Estimating distance to a point using camera calibration

3
votes

I want to estimate distance (camera to a point in the ground : that means Yw=0) from a given pixel coordinate of that point . For that I used camera calibration methods

But the results are not meaningful.

I have following details to calibration

-focal length x and y , principal point x and y, effective pixel size in meters , yaw and pitch angles and camera heights etc.

-I have entered focal length ,principal points and translation vector in terms of pixels for calculation

-I have multiplied image point with camera_matrix and then rotational| translation matrix (R|t), to get the world point.
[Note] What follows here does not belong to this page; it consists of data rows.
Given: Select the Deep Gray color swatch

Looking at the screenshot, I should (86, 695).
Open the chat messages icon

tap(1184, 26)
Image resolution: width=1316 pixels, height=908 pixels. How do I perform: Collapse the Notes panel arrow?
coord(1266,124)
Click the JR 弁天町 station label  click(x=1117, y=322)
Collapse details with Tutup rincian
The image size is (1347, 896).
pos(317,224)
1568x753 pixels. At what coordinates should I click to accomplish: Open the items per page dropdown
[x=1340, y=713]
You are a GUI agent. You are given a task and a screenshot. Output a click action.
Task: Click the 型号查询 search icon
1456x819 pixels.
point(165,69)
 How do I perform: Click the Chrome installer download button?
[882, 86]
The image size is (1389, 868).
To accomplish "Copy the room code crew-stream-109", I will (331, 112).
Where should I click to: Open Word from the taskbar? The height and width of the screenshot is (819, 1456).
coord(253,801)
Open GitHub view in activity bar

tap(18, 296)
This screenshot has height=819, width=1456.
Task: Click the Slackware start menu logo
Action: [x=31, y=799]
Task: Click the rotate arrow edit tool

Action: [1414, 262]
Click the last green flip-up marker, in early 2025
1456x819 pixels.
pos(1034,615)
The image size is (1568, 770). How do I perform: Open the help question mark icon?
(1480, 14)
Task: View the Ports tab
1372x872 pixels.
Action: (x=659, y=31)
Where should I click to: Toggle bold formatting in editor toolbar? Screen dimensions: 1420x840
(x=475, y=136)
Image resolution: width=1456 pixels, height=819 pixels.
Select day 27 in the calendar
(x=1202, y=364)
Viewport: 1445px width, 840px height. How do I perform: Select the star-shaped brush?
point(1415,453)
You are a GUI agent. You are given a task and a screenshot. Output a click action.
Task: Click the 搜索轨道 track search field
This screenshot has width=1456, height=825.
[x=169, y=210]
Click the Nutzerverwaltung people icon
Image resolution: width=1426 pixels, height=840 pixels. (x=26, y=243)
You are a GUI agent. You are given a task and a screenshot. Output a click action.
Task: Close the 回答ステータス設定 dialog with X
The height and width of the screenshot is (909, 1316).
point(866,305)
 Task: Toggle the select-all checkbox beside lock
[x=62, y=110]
Is my procedure correct?? What can be wrong ?

result
image_point(x,y) =400,380
world_point z co ordinate(distance) = 12.53

image_point(x,y) =400,180
world_point z co ordinate(distance) = 5.93

problem I am getting very few pixels for z coordinate , That means z co ordinate is << 1 m , (because effective pixel size in meters = 10 ^-5 )

This is my matlab code

%positive downward pitch
xR = 0.033;
yR = 0;
zR = pi;



%effective pixel size in meters = 10 ^-5 ; focal_length x & y = 0.012 m 
% principal point x & y = 320 and 240 
intrinsic_params =[1200,0,320;0,1200,240;0,0,1];
Rx=[1,0,0 ; 0,cos(xR),sin(xR); 0,-sin(xR),cos(xR)];
Ry=[cos(yR),0,-sin(yR) ; 0,1,0 ; sin(yR),0,cos(yR)];
Rz=[cos(zR),sin(zR),0 ; -sin(zR),cos(zR),0 ; 0,0,1];

R= Rx * Ry * Rz ;


% The camera is 1.17m above the ground
t=[0;117000;0];

extrinsic_params = horzcat(R,t);

% extrinsic_params is  3 *4  matrix

P = intrinsic_params * extrinsic_params; % P 3*4 matrix

% make it square ....
P_sq = [P; 0,0,0,1];

%image size is 640 x 480
%An arbitrary pixel 360,440 is entered as input

image_point = [400,380,0,1]; 
% world point will be in the form X Y Z 1 
world_point =    P_sq *  image_point'
1
matlabopencvcamera-calibrationhomography
Welcome to SO. Although you have described your procedure, your Matlab code would be easier to use in an answer, because there is less chance of misunderstanding. Also, could you clarify "not meaningful" - perhaps give an example input and expected output?Neil Slater
Your procedure looks correct, so you shoudl be making a mistake somewhere probbly. AsNeil proposed, post your code with explanations part by part, as that will be easier to debug.Ander Biguri
I edited my post by adding matlab code. thankssa1991
I also added code's result and the problemsa1991

1 Answers

1
votes

Your procedure is kind of right, however it is going in the wrong direction. See this link. Using your intrinsic and extrinsic calibration matrix you can find the pixel-space position of a real-world vector, NOT the other way around. The exception to this is if your camera is stationary in the global frame and you have the Z position of the feature in the global space.

Stationary camera, known feature Z case: (see also this link)

%% First we simulate a camera feature measurement
K = [0.5 0 320;
    0 0.5 240;
    0 0 1]; % Example intrinsics
R = rotx(0)*roty(0)*rotz(pi/4); % orientation of camera in global frame
c = [1; 1; 1]; %Pos camera in global frame

rwPt = [ 10; 10; 5]; %position of a feature in global frame
imPtH = K*R*(rwPt - c); %Homogeneous image point
imPt = imPtH(1:2)/imPtH(3) %Actual image point


%% Now we use the simulated image point imPt and the knowledge of the
% features Z coordinate to determine the features X and Y coordinates
%% First determine the scaling term lambda
imPtH2 = [imPt; 1]; 
z = R.' * inv(K) * imPtH2;
lambda = (rwPt(3)-c(3))/z(3);

%% Now the RW position of the feature is:
rwPt2 = c + lambda*R.' * inv(K) * imPtH2 % Reconstructed RW point

Non-stationary camera case:

To find the real-world position or distance from the camera to a particular feature (given on the image plane) you have to employ some method of reconstructing the 3D data from the 2D image.

The two that come to mind immediately is opencv's solvePnP and stereo-vision depth estimation. solvePnP requires 4 co-planar (in RW space) features to be available in the image, and the positions of the features in RW space known. This may not sound useful as you need to know the RW position of the features, but you can simply define the 4 features with a known offset rather than a position in the global frame - the result will be the relative position of the camera in the frame the features are defined in. solvePnP gives very accurate pose estimation of the camera. See my example.

Stero vision depth estimation requires the same feature to be found in two spatially-separate images and the transformation between the images in RW space must be known very precisely.

There may be other methods but these are the two I am familiar with.